As we were driving north to
Wisconsin for the holidays, we heard a radio story about Kwanzaa. We realized
that we knew nearly nothing about it. I use this opportunity to learn more and,
perhaps, to inform you of things you did not know.
Unlike its seasonal
colleagues, Christmas and Hanukkah, Kwanzaa is purely secular and recently
invented. Ron Karenga, a black liberation activist from California, thought up
an alternative in 1966 to what he felt were overly white year-end celebrations.

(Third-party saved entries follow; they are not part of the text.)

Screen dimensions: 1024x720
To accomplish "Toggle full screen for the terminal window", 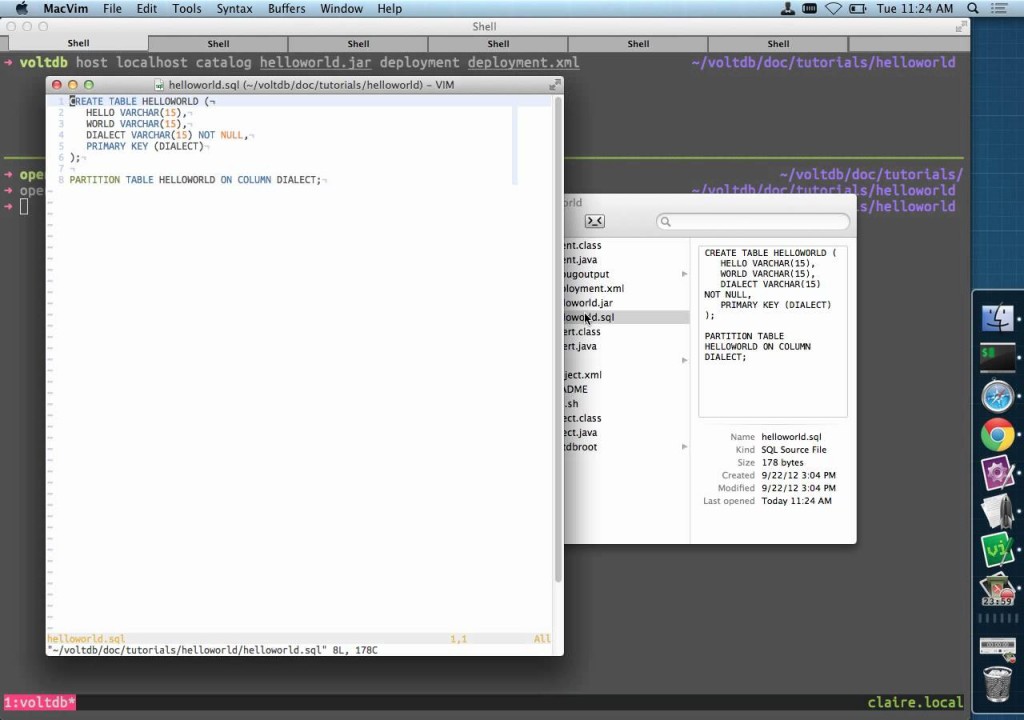I will click(x=961, y=26).
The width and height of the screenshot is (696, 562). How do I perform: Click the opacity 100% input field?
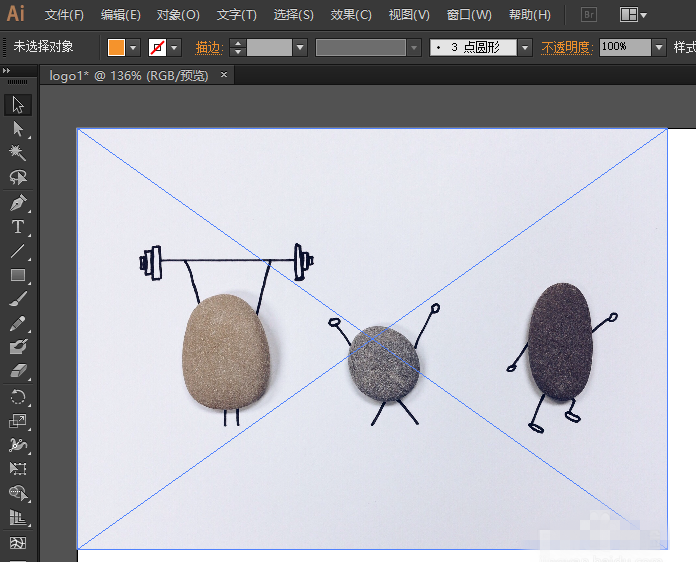[624, 47]
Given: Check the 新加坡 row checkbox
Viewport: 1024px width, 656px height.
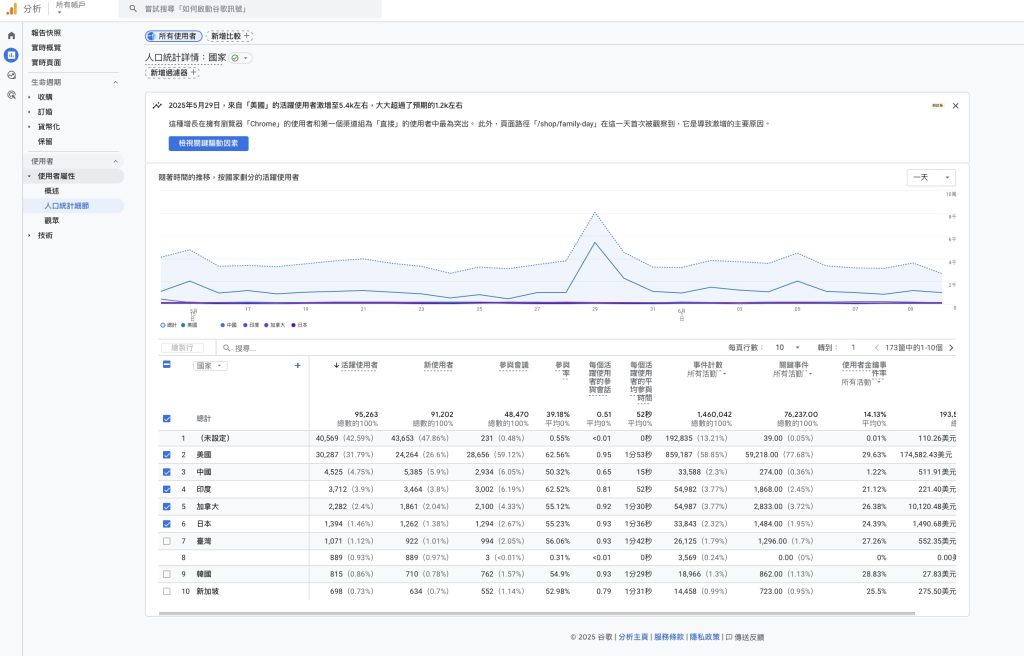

He appears to have borrowed the candle-lighting ritual from Hanukkah, adapted
to pan-African traditions and emphasizing seven virtues he believed that
African Americans should celebrate. For seven nights from Dec. 26 through New
Year’s Day, a red, green or black candle is lit to celebrate the “Seven Guiding
Principles” of African heritage that he identified: unity, self-determination,
collective work and responsibility, cooperative economics, purpose, creativity,
and faith. Karenga
created Kwanzaa in 1966 with the goal of giving “Blacks an alternative to the
existing holiday and give Blacks an opportunity to celebrate themselves and
their history, rather than simply imitate the practice of the dominant society.”
Karenga was a radical
exponent of black nationalism, which generally tried to create black
alternatives to white institutions, emphasizing African culture and black
economic independence, at a time when anything black was uncommon in white
supremacist America. After the Watts riots in 1965, he created the organization
US, which became a rival with the Black Panthers for leadership of the black
community. The FBI sought to turn that rivalry into violence in its COINTELPRO
program, in order to weaken both groups.
Over 50 years later, Kwanzaa
has taken hold in countries across the world. That is surprising. This
ideological invention of a competitor to the most widely celebrated holiday in
the world has not replaced Christmas. But many people know about Kwanzaa.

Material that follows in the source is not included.